TEST_METHOD(ReadDeserializeTest)
{
    string filename{ "WriteRead.sflow" };
    if (filesystem::exists(filename))
        std::remove(filename.c_str());
    unsigned char data[8] = { 7, 4, 2, 6, 7, 18, 29, 111 };
    string dataAsString((const char*)data, 8);
    vector<unsigned char> expectedData{ dataAsString.begin(), dataAsString.end() };
    Mat mat{ 8, 1, CV_8UC1, data };
    GpuMat gpuMat1(mat);
    GpuMat gpuMat2(mat);
    GpuMat gpuMatArray[2] = { gpuMat1 , gpuMat2 };
    SerieFlow sflow(gpuMatArray);
    SerieFlowFile sut{};
    sut.Save(sflow, filename);

    SerieFlowFile sut2{};
    auto sflow2 = sut2.Open(filename);
    vector<unsigned char> resultFlowX{ sflow2.flowX.begin(),sflow2.flowX.end() };
    vector<unsigned char> resultFlowY{ sflow2.flowY.begin(),sflow2.flowY.end() };

    stringstream ss{};
    ss << "flowX size: " << resultFlowX.size();
    ss << " flowY size: " << resultFlowY.size() << endl;
    Logger::WriteMessage(ss.str().c_str());

    stringstream resultFlowXStream{};
    stringstream resultFlowYStream{};
    copy(resultFlowX.begin(), resultFlowX.end(), std::ostream_iterator<int>(resultFlowXStream, " "));
    copy(resultFlowY.begin(), resultFlowY.end(), std::ostream_iterator<int>(resultFlowYStream, " "));
    Logger::WriteMessage(resultFlowXStream.str().c_str());
    Logger::WriteMessage(resultFlowYStream.str().c_str());

    Assert::IsTrue(resultFlowX == resultFlowY, L"flowX and flowY are not the same.");
    Assert::IsTrue(expectedData == resultFlowX, L"resultFlowX is not correct.");
    Assert::IsTrue(expectedData == resultFlowY, L"resultFlowY is not correct.");
}

然而我得到:

flowX size: 52 flowY size: 36

7 4 2 6 7 18 29 111 205 205 205 205 205 205 205 205 205 205 205 205 205 205 205 205 205 205 205 205 205 205 205 205 205 205 205 205 205 205 205 205 205 205 205 205 205 205 205 205 253 253 253 253

7 4 2 6 7 18 29 111 205 205 205 205 205 205 205 205 205 205 205 205 205 205 205 205 205 205 205 205 205 205 205 205 253 253 253 253

我希望两者都是 8 码并提供:

7 4 2 6 7 18 29 111

填充这么多是否正常?

我正在使用 string 作为操作字节数组、比较等的便捷方式

我怀疑 string 有问题,因为我的文件中的原始数组不是空终止的;我应该如何序列化和反序列化这些数组?如果我在序列化时空终止字符串 (string dataAsString((const char*)data, 8);) 为什么会出现问题?

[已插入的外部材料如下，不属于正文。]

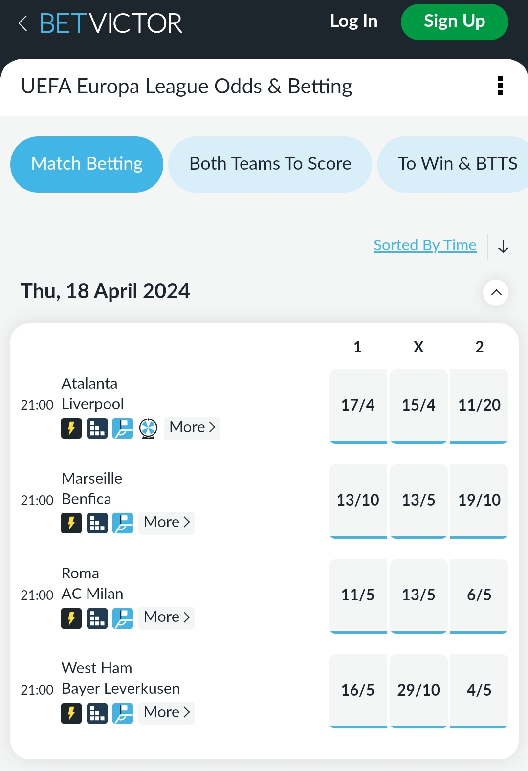The height and width of the screenshot is (771, 528).
Task: Collapse the Thu, 18 April 2024 section
Action: click(x=495, y=292)
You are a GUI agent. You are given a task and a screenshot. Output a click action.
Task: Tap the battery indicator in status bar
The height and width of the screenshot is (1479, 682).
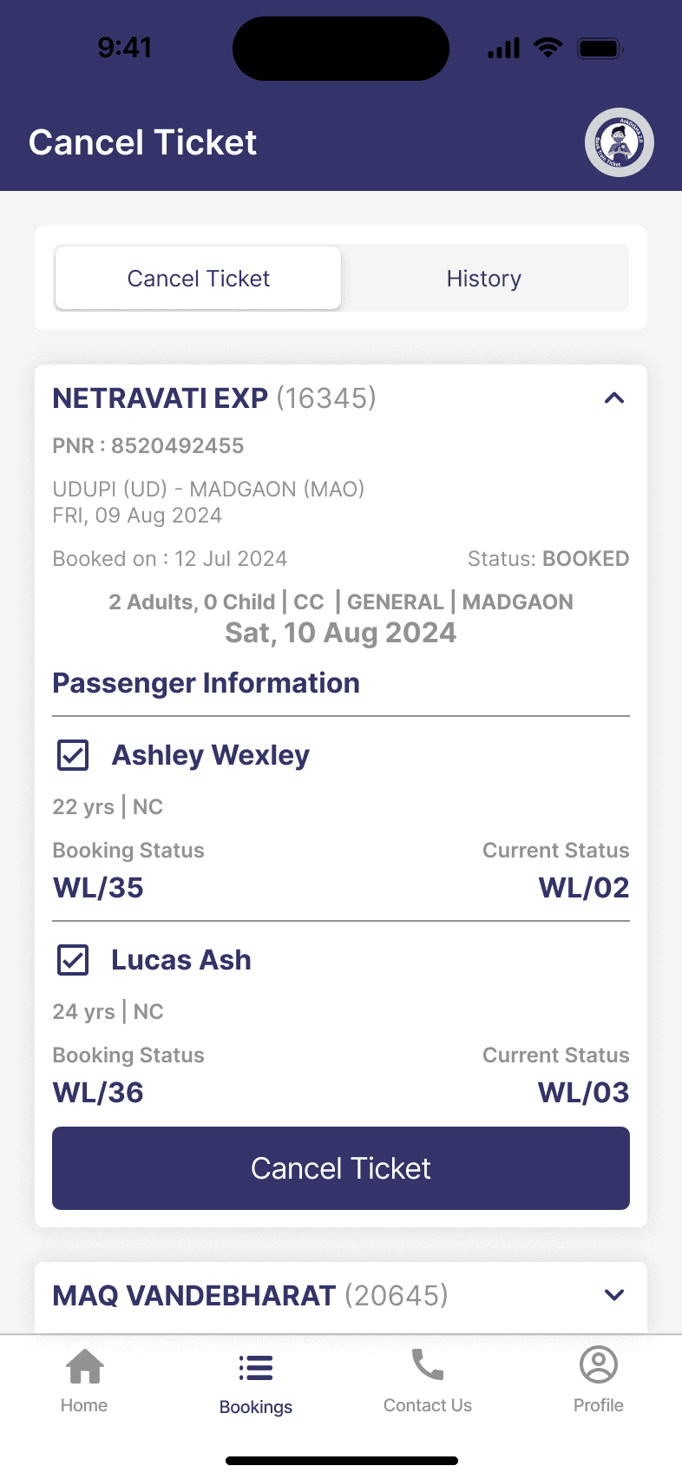click(600, 49)
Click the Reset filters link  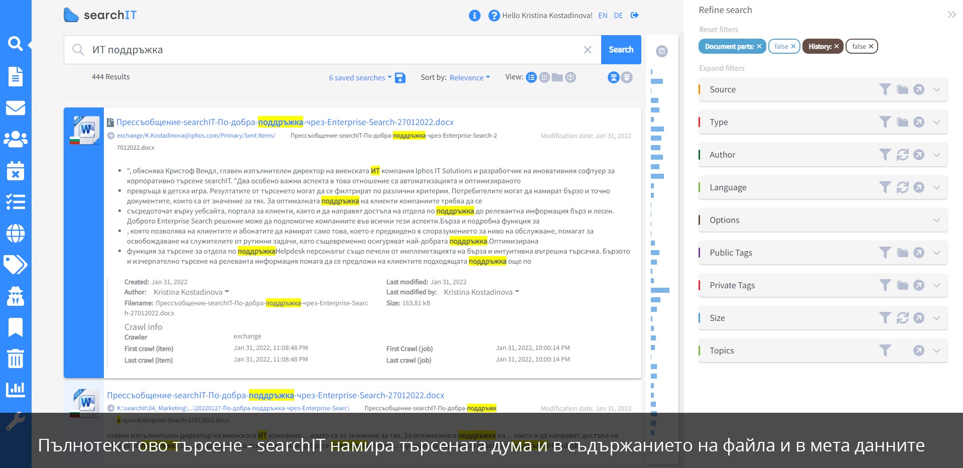(719, 30)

我使用 boost 1.72 作为 nuget 包和 opencv 4.51,并在 x64 中使用 VS2019 工具集 1.42 进行测试。

PrepData中,字符串在没有给定长度的情况下被初始化,导致任意长字符串(直到达到空'\0')。

正确的代码是:

string strX((const char*)matX.col(0).data, matX.rows);
string strY((const char*)matY.col(0).data, matY.rows);
  1. 不要使用内存泄漏运算符:

     X a = *new X(); // guaranteed unrecoverable memory leak¹
    
  2. 你用的地方问题多多:

        flowX = *new string((const char*)matX.col(0).data);
        flowY = *new string((const char*)matY.col(0).data);
    
  3. 首先,(const char*)data是重新演绎。使用起来很少安全。

    flowX = std::string(reinterpret_cast<const char*>(matX.col(0).data), length);
    flowY = std::string(reinterpret_cast<const char*>(matY.col(0).data), length);
    
  4. 您将其解释为原始的 C 风格字符串。 C 字符串需要以 NUL 结尾。没有理由假设他们是。指定长度。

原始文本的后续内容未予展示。